> _What you are asked to do_
For each record here, output an exact copy.

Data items
——
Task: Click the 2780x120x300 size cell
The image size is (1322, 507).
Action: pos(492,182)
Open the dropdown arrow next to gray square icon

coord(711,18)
——
> _Solution below_
Task: Click the 2780x120x300 size cell
The image size is (1322, 507).
Action: pos(492,182)
Open the dropdown arrow next to gray square icon

coord(711,18)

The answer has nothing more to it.